St. Germain deployed four infantry battalions in the town of Corbach. The rest of his corps, infantry artillery and cavalry, were drawn up on Corbach heights extending east and somewhat north to the woods of Berndorf in which he deployed some light troops. The Hereditary Prince deployed his corps and attacked immediately, however, the French deployment obliged him to leave his left rear open to an advance by any French reinforcement sent north on the road from Frankenberg to Corbach.

The battle began with the allies' arrival at 9 A.M., opening with some Hussar light cavalry skirmishing from both sides. A heated cannonade lasted throughout the day along with brisk infantry fire with the French standing firm.
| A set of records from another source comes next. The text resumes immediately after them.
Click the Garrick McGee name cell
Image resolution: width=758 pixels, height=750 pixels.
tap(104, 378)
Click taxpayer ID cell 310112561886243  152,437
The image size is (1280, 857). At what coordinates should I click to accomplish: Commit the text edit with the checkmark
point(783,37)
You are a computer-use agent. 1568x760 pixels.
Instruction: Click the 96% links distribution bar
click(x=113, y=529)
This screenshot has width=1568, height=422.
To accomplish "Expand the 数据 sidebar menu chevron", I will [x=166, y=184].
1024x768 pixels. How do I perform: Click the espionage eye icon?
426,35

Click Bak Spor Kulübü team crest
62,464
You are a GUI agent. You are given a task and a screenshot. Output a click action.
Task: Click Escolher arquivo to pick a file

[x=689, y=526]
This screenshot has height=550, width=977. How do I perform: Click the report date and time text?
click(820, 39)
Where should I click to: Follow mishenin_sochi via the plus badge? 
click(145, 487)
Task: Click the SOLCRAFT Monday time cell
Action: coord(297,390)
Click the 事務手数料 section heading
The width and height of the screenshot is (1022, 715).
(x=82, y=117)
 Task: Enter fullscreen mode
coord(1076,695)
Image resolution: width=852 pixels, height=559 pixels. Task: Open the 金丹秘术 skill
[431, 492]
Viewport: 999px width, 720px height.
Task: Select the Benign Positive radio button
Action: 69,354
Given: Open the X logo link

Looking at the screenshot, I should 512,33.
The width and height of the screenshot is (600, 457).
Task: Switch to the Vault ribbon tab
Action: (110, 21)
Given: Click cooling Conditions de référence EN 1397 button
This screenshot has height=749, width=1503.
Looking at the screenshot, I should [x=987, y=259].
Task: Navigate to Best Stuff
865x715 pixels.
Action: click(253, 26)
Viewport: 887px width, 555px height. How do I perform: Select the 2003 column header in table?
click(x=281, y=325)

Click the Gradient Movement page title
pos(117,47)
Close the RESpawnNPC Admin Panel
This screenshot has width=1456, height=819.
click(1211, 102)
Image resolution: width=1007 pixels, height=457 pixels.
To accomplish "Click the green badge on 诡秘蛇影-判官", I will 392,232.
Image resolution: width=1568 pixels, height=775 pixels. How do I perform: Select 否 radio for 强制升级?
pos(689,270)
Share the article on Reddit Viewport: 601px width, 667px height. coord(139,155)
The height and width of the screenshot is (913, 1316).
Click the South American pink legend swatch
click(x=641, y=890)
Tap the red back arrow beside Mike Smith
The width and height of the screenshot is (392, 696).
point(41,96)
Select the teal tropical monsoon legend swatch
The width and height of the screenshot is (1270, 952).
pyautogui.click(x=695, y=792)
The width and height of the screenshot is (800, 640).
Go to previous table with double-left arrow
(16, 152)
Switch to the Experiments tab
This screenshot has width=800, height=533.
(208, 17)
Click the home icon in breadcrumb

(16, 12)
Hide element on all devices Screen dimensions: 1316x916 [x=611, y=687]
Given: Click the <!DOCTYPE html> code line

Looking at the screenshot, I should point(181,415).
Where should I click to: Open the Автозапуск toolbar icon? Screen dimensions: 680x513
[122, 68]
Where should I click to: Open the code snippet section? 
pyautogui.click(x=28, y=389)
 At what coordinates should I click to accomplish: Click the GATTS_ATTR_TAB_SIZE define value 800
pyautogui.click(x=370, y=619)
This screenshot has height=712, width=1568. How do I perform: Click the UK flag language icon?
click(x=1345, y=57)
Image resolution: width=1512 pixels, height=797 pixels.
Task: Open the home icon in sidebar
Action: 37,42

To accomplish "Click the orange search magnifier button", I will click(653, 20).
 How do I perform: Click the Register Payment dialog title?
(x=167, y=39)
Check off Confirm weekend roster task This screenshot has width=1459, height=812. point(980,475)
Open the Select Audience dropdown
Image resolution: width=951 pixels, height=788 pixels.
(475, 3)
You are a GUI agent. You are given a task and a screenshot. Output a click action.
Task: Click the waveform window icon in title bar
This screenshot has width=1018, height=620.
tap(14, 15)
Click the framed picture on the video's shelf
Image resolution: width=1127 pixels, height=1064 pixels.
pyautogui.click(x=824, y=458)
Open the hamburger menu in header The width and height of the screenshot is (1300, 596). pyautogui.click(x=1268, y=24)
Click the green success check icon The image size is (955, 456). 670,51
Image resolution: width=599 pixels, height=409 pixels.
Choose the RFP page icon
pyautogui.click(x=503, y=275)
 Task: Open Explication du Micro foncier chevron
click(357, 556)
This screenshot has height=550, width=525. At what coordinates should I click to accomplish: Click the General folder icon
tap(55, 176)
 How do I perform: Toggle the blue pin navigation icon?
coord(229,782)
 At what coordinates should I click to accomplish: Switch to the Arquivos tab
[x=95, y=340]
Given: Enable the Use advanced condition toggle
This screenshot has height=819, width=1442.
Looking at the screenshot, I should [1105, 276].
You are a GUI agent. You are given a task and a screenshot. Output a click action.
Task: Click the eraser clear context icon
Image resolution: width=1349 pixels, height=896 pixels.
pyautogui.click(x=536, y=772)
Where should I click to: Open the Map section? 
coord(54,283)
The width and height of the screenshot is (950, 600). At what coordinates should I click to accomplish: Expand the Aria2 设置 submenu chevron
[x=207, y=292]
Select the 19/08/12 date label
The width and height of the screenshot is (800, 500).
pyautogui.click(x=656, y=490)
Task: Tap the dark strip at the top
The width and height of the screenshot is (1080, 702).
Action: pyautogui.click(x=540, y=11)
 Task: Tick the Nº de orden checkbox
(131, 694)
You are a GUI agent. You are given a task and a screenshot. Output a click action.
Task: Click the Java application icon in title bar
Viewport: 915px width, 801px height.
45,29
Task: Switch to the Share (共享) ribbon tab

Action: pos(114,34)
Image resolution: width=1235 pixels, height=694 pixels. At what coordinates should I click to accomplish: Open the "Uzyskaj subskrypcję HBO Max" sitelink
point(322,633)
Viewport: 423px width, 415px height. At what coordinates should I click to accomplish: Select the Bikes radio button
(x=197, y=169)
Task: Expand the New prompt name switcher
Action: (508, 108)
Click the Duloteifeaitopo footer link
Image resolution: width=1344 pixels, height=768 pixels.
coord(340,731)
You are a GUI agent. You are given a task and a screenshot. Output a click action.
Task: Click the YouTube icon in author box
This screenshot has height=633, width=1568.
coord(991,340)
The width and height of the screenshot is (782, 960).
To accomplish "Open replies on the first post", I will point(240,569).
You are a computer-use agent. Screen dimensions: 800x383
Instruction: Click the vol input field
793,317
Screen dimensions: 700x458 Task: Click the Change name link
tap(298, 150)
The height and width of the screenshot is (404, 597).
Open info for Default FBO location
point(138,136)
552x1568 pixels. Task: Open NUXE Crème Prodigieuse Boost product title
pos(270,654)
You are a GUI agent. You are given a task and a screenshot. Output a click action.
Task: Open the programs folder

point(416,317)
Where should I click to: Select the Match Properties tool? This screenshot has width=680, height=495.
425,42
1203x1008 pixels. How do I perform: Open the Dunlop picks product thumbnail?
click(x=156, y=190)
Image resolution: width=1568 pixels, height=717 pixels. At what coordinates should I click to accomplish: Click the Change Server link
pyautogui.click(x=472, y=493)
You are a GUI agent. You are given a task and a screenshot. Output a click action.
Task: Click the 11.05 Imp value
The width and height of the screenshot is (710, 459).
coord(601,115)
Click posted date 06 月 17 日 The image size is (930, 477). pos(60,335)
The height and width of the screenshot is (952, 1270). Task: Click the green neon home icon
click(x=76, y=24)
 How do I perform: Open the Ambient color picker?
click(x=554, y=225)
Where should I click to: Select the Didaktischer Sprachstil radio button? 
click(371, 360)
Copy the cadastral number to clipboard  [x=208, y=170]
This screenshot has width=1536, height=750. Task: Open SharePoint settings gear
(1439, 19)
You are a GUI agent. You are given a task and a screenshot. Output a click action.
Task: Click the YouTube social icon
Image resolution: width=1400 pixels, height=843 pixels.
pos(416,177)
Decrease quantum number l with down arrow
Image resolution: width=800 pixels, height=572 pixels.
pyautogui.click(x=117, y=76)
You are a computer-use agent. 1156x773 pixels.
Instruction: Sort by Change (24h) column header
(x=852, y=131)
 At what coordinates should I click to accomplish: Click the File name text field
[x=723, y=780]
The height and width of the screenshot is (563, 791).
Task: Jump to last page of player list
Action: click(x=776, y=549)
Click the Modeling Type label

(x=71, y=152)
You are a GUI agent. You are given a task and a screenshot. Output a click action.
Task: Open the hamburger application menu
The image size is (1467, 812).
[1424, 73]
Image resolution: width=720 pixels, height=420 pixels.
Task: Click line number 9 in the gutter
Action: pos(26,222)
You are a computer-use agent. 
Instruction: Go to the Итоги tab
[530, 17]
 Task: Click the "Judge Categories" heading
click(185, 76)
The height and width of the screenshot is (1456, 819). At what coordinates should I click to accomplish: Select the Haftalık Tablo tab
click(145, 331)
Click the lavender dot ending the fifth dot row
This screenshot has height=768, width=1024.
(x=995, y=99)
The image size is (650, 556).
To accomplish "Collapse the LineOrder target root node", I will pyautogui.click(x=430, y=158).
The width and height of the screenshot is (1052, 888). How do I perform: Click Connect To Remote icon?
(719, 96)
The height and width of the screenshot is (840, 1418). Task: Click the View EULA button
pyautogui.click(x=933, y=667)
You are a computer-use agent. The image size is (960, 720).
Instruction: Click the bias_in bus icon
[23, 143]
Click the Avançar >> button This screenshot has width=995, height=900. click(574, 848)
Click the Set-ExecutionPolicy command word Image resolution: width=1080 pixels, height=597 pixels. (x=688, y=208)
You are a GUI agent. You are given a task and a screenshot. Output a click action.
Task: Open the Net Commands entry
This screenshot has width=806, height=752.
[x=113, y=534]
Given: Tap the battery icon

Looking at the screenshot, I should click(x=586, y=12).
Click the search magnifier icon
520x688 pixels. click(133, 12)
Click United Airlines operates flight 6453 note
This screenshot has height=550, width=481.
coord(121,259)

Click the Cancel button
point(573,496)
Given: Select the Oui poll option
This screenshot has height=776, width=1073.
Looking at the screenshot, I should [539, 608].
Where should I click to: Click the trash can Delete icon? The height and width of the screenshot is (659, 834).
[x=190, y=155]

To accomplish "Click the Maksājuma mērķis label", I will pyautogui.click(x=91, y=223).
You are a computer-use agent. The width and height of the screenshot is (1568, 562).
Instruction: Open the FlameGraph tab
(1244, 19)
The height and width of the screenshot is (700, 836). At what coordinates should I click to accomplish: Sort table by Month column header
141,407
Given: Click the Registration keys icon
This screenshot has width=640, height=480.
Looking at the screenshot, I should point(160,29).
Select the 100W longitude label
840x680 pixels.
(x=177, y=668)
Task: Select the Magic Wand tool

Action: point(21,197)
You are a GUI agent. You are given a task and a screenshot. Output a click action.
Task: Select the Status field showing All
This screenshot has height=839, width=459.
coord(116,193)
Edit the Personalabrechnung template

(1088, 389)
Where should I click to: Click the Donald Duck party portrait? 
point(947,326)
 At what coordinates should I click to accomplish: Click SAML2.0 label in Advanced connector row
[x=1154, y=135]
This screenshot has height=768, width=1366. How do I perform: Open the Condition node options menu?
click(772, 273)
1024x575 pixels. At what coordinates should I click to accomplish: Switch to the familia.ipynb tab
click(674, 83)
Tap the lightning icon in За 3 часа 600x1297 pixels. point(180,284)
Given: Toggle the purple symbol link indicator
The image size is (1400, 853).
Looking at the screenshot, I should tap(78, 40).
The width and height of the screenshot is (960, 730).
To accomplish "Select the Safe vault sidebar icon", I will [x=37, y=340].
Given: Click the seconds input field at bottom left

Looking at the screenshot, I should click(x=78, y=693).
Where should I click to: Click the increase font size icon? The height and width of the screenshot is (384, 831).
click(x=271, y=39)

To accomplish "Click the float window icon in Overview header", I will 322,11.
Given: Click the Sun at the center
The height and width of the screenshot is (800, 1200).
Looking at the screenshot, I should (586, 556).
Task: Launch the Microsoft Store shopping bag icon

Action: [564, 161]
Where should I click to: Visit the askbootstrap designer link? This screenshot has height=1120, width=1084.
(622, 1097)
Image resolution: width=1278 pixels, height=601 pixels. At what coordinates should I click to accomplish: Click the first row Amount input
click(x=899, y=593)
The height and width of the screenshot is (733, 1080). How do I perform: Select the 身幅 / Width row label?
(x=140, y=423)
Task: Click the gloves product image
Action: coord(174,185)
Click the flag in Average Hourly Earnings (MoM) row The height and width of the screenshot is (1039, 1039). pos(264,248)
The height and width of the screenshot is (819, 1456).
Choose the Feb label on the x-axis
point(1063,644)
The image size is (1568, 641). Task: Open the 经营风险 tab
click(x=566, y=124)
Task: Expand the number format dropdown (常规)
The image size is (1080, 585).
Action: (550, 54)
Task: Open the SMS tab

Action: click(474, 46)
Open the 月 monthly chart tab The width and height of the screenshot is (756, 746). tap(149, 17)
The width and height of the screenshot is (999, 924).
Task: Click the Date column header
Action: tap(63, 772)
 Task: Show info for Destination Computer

The fight became particularly intense in the center in a hollow way, between two woods on the hill between Corbach and Berndorf Wood where the French put the German allied contingent into some difficulty. According to an official report from Granby to Ligonier, the arrival of French troops from Frankenberg on the allied rear decided the Prince on a withdrawal.

During the withdrawal confusion broke out in the allied German infantry and cavalry ranks the French redoubled their artillery fire and charged with a large body of cavalry. The allied retreat began around 3 in the afternoon in some disorder. Two of British cavalry squadrons of the 1st King's Regiment of Dragoon Guards and the 2nd Queen's Regiment of Dragoon Guards led by the Erbprinz charged and are credited with saving nearly the entire force, with the 1st KDG losing 47 killed. The two British cavalry regiments and two British infantry regiments, the 50th and 51st, covered the allies' retreat but could not prevent the loss of the right flank Royal Artillery Brigade and 18 guns to the French.

== Aftermath ==
The battle of Corbach was the first battle of the campaign of 1760. The French success at Corbach combined with De Broglie's taking the initiative early in the season did much to enable them to continue their advance and maintain the gains they made by maneuver in Germany despite several subsequent battlefield defeats at the hands of the Hereditary Prince and Ferdinand in the battles of Emsdorf and Warburg. With the French marginal victory at the Kloster Kampen later in October any hope the British had of ending the war on favorable terms in 1760 evaporated despite their successes in America.